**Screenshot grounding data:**
- - -
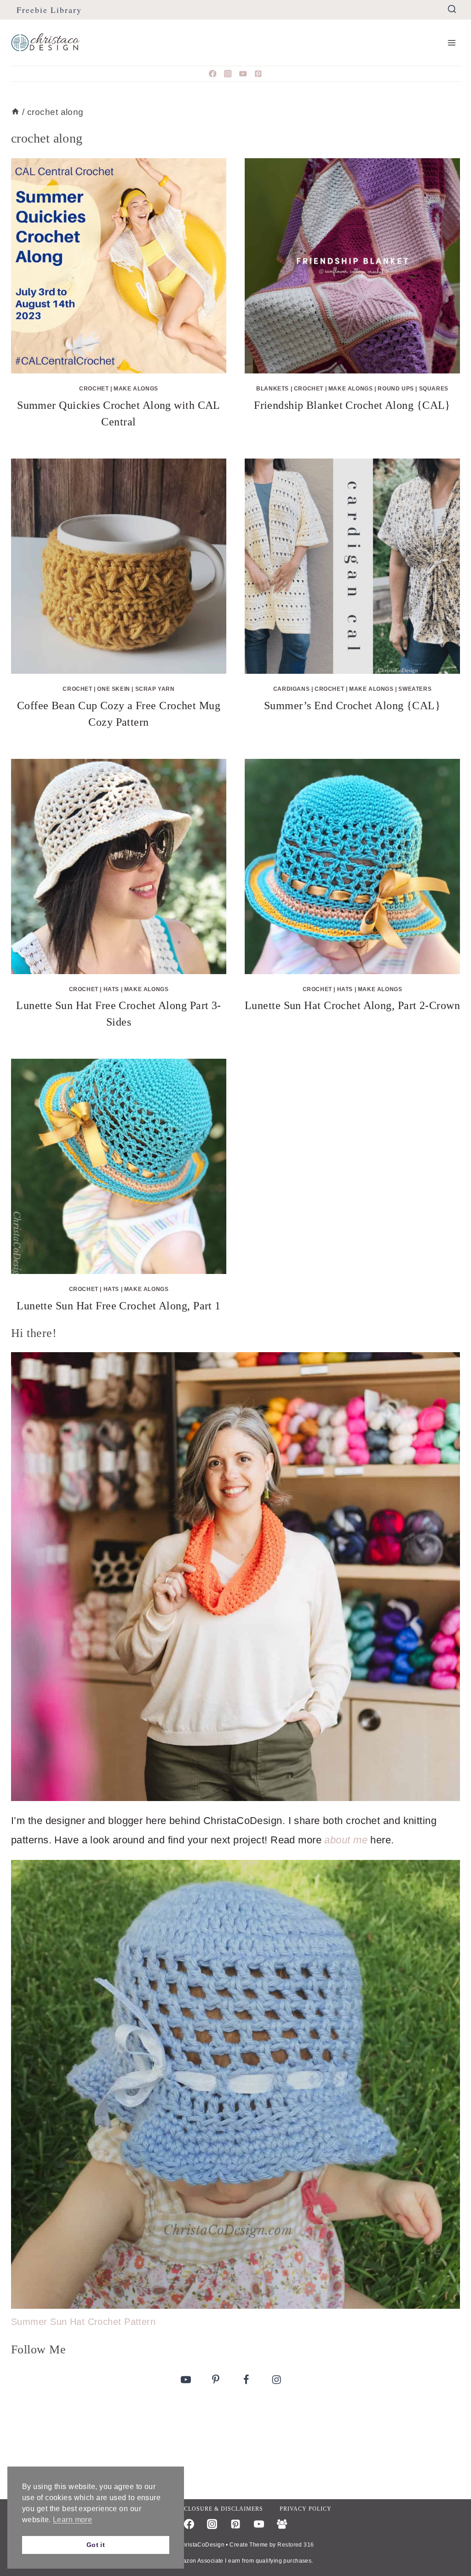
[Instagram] (228, 73)
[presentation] (118, 265)
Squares (433, 388)
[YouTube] (243, 73)
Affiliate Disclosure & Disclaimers (201, 2509)
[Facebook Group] (282, 2524)
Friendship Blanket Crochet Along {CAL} (352, 405)
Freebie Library (49, 9)
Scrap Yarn (155, 689)
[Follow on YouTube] (185, 2379)
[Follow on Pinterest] (215, 2379)
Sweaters (414, 689)
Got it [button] (95, 2544)
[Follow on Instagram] (276, 2379)
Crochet (94, 388)
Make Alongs (136, 388)
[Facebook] (212, 73)
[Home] (15, 112)
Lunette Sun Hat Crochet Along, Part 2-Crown (352, 1005)
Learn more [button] (72, 2520)
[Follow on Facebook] (246, 2379)
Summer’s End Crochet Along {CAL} (352, 705)
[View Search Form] (452, 9)
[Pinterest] (258, 73)
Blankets (272, 388)
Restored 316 (295, 2545)
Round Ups (396, 388)
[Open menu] (451, 42)
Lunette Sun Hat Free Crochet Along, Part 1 (118, 1306)
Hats (111, 989)
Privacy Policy (306, 2509)
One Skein (113, 689)
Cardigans (291, 689)
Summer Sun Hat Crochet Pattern (83, 2322)
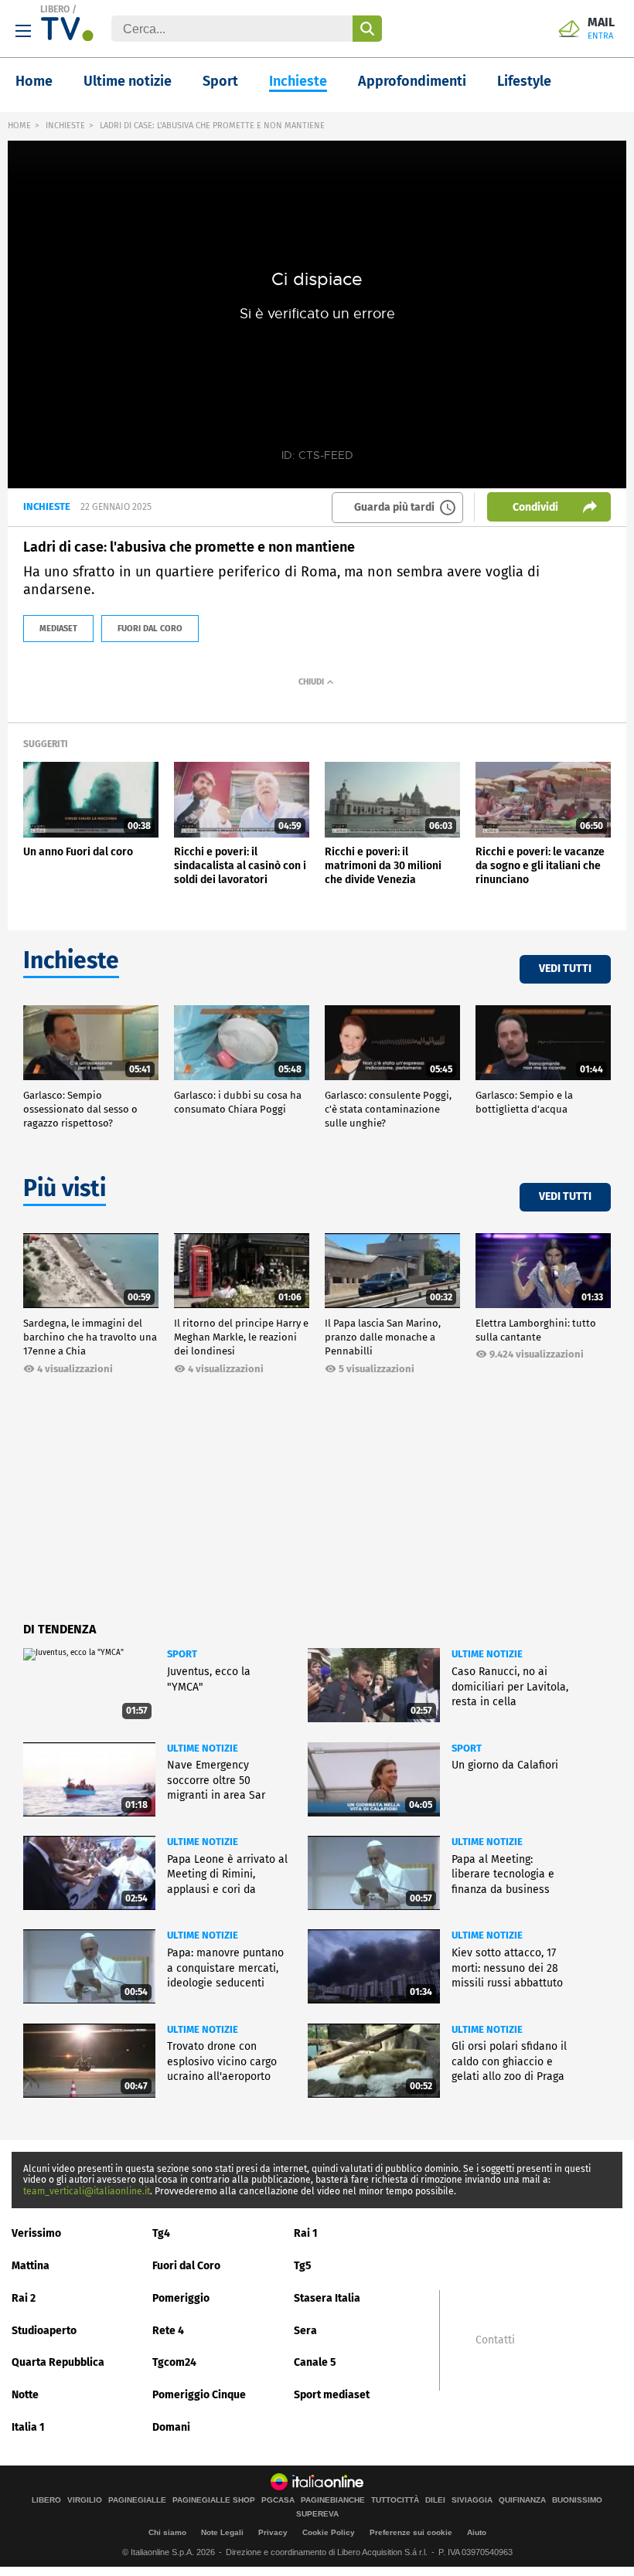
- - -
**The problem:** Because only the text is wanted, copy each record above precisely and omit its pictures.

**Exercise answer:**
[Instagram] (228, 73)
[presentation] (118, 265)
Squares (433, 388)
[YouTube] (243, 73)
Affiliate Disclosure & Disclaimers (201, 2509)
[Facebook Group] (282, 2524)
Friendship Blanket Crochet Along {CAL} (352, 405)
Freebie Library (49, 9)
Scrap Yarn (155, 689)
[Follow on YouTube] (185, 2379)
[Follow on Pinterest] (215, 2379)
Sweaters (414, 689)
Got it [button] (95, 2544)
[Follow on Instagram] (276, 2379)
Crochet (94, 388)
Make Alongs (136, 388)
[Facebook] (212, 73)
[Home] (15, 112)
Lunette Sun Hat Crochet Along, Part 2-Crown (352, 1005)
Learn more [button] (72, 2520)
[Follow on Facebook] (246, 2379)
Summer’s End Crochet Along {CAL} (352, 705)
[View Search Form] (452, 9)
[Pinterest] (258, 73)
Blankets (272, 388)
Restored 316 (295, 2545)
Round Ups (396, 388)
[Open menu] (451, 42)
Lunette Sun Hat Free Crochet Along, Part 1 (118, 1306)
Hats (111, 989)
Privacy Policy (306, 2509)
One Skein (113, 689)
Cardigans (291, 689)
Summer Sun Hat Crochet Pattern (83, 2322)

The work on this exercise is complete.